### Items from a data source:
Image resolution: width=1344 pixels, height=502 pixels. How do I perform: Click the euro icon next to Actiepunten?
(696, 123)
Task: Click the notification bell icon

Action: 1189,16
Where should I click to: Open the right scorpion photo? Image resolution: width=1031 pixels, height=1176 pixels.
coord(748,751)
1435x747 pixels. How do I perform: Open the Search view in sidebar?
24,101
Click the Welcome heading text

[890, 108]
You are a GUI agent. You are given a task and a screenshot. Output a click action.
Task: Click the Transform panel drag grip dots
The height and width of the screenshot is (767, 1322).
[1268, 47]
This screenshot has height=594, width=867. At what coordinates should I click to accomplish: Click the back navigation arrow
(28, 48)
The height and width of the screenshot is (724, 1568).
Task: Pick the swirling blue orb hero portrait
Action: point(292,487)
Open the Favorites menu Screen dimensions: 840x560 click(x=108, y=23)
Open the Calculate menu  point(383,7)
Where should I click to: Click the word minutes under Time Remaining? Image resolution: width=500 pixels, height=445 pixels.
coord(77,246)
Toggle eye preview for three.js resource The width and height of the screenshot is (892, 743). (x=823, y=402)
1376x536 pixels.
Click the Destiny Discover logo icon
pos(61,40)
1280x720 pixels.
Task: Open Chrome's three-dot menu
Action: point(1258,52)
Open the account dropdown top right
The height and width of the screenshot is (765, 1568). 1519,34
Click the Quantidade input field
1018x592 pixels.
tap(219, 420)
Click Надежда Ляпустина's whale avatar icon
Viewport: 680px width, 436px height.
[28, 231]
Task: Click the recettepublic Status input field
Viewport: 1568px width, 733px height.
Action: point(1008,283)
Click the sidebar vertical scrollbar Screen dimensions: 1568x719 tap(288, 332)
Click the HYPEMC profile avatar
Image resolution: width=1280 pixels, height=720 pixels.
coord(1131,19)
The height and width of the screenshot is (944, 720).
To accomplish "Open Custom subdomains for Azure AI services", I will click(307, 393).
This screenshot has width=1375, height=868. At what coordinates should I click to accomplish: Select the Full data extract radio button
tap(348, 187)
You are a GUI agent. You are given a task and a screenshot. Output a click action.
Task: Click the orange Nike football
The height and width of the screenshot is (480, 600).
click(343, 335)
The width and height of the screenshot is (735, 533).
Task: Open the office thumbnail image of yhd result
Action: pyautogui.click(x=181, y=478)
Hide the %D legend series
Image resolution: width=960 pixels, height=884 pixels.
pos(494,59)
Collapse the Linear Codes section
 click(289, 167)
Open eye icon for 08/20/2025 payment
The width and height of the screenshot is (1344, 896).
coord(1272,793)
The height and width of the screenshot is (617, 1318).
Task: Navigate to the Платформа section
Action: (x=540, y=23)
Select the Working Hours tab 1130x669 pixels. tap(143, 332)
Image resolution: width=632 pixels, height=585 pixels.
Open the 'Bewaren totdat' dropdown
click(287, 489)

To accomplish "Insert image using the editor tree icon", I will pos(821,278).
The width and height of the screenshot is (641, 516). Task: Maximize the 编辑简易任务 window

### Exercise requirements:
From the records above, transcribe exactly the run of lines that opens with the line holding "Viewport: 680px width, 436px height." and closes with the line holding "The height and width of the screenshot is (944, 720).", both included.

### Result for this exercise:
Viewport: 680px width, 436px height.
[28, 231]
Task: Click the recettepublic Status input field
Viewport: 1568px width, 733px height.
Action: point(1008,283)
Click the sidebar vertical scrollbar Screen dimensions: 1568x719 tap(288, 332)
Click the HYPEMC profile avatar
Image resolution: width=1280 pixels, height=720 pixels.
coord(1131,19)
The height and width of the screenshot is (944, 720).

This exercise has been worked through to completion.